[Record per individuare elementi]
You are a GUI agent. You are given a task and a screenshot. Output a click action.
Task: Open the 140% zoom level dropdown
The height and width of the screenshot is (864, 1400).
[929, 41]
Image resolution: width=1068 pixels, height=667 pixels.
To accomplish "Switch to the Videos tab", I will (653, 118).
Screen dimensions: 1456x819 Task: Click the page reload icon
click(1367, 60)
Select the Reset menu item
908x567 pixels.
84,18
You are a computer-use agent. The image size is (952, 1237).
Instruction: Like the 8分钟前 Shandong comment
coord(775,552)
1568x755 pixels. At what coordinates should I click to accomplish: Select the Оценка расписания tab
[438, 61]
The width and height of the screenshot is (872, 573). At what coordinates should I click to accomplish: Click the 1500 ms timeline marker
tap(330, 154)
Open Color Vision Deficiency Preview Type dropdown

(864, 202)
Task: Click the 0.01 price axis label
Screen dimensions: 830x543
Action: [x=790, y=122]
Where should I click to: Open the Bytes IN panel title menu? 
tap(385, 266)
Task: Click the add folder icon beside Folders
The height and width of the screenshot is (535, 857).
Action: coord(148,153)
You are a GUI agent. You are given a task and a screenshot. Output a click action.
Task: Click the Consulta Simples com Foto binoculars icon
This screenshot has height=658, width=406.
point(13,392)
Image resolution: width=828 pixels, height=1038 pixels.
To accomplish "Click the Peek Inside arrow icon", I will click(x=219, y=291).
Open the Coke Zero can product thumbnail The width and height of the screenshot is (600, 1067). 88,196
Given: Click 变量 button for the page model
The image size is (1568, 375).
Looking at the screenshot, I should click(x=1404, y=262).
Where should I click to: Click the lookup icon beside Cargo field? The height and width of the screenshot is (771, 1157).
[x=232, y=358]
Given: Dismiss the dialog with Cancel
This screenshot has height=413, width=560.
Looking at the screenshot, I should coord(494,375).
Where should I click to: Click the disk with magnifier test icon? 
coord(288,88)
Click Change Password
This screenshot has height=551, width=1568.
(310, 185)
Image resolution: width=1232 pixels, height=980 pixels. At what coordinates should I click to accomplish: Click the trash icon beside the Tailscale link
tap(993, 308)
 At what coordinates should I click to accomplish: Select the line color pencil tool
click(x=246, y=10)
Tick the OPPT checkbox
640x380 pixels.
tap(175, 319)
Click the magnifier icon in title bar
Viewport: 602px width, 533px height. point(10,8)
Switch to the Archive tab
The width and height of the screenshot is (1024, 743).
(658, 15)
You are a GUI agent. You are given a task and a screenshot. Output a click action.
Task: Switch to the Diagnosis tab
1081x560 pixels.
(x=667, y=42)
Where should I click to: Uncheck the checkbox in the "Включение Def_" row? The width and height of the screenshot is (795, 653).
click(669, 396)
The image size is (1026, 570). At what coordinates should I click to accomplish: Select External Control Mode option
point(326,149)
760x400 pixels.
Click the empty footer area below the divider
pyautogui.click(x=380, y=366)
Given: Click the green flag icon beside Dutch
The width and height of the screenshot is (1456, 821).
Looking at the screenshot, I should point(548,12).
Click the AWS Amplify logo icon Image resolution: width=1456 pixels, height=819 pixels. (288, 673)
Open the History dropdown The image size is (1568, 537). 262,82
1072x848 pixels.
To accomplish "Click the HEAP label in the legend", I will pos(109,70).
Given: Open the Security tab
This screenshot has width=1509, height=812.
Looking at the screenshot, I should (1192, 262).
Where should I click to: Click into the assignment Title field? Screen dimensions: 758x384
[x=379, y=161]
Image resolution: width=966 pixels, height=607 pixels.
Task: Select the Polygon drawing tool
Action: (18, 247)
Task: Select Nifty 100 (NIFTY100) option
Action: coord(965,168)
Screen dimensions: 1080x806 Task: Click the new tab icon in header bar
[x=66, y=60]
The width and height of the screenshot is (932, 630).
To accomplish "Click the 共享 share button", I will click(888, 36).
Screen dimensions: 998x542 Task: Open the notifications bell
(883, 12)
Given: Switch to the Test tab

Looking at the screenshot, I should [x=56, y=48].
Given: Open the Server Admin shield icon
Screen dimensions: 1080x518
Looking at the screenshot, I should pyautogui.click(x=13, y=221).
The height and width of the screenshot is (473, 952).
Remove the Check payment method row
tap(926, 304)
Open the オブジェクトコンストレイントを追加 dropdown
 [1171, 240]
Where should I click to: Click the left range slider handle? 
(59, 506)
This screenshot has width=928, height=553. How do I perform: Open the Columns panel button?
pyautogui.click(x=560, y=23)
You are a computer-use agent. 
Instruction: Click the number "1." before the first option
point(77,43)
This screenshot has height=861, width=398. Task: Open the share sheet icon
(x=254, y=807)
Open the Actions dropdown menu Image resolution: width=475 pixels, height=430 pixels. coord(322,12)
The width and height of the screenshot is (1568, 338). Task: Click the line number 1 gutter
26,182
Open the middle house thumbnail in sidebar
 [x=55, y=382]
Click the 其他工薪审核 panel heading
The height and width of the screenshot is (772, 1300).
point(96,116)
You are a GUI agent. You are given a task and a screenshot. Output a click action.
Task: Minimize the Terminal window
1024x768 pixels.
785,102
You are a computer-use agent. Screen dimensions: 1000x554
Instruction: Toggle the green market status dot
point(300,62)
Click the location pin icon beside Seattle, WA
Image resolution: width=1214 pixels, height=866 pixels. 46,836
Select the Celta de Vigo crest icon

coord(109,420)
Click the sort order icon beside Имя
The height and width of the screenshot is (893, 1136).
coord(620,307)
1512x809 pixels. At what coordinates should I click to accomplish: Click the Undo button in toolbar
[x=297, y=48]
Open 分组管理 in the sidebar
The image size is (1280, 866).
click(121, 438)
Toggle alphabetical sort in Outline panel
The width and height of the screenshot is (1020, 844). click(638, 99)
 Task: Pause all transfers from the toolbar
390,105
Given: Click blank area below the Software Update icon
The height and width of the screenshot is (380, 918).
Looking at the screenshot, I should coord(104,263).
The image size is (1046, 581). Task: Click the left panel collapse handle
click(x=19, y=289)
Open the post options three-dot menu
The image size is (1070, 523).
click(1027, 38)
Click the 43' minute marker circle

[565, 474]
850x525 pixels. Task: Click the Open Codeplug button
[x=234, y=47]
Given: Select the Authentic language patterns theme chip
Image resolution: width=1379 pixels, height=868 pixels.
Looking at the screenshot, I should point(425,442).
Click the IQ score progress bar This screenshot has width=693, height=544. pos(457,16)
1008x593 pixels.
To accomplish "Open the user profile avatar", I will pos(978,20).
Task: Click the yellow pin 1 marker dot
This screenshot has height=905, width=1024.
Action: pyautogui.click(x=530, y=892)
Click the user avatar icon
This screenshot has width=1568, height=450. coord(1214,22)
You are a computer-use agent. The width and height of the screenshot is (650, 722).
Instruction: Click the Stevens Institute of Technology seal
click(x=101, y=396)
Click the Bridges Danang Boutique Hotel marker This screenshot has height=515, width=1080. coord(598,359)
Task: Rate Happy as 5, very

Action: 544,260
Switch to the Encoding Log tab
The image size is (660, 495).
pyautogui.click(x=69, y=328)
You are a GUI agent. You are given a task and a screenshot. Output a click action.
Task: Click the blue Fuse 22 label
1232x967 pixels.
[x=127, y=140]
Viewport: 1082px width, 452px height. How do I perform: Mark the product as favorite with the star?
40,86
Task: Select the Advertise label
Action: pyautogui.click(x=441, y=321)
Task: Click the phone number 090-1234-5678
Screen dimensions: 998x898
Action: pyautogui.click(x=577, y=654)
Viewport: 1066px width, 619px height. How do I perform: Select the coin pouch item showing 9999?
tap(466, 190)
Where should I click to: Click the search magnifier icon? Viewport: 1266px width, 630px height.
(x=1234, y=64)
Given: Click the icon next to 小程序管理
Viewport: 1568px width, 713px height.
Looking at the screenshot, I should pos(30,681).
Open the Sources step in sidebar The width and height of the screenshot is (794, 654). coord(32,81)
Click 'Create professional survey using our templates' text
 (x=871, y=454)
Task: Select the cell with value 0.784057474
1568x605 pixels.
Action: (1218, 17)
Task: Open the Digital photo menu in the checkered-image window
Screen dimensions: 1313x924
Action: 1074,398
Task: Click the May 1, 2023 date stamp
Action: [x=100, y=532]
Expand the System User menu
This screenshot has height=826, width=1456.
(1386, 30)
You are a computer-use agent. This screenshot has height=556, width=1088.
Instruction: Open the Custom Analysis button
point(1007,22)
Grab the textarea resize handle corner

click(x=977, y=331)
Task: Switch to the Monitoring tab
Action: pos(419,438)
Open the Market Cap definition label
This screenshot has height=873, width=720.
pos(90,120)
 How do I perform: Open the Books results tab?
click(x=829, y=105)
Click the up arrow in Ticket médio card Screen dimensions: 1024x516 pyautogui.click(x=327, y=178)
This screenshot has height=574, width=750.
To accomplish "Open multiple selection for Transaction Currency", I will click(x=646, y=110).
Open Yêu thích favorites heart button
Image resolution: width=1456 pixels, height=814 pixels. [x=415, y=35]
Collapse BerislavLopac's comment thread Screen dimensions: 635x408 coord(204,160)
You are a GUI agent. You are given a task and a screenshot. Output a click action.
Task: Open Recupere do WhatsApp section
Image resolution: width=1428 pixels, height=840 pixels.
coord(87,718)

> [PROBLEMA DA RISOLVERE]: Riporta sotto forma di elenco numerato le righe che vanno da quella contenente "Collapse BerislavLopac's comment" fino alla fine dei record, entrambe comprese, tralasciando le righe vuote.

> [RISPOSTA COMPLETA]:
1. Collapse BerislavLopac's comment thread Screen dimensions: 635x408 coord(204,160)
2. You are a GUI agent. You are given a task and a screenshot. Output a click action.
3. Task: Open Recupere do WhatsApp section
4. Image resolution: width=1428 pixels, height=840 pixels.
5. coord(87,718)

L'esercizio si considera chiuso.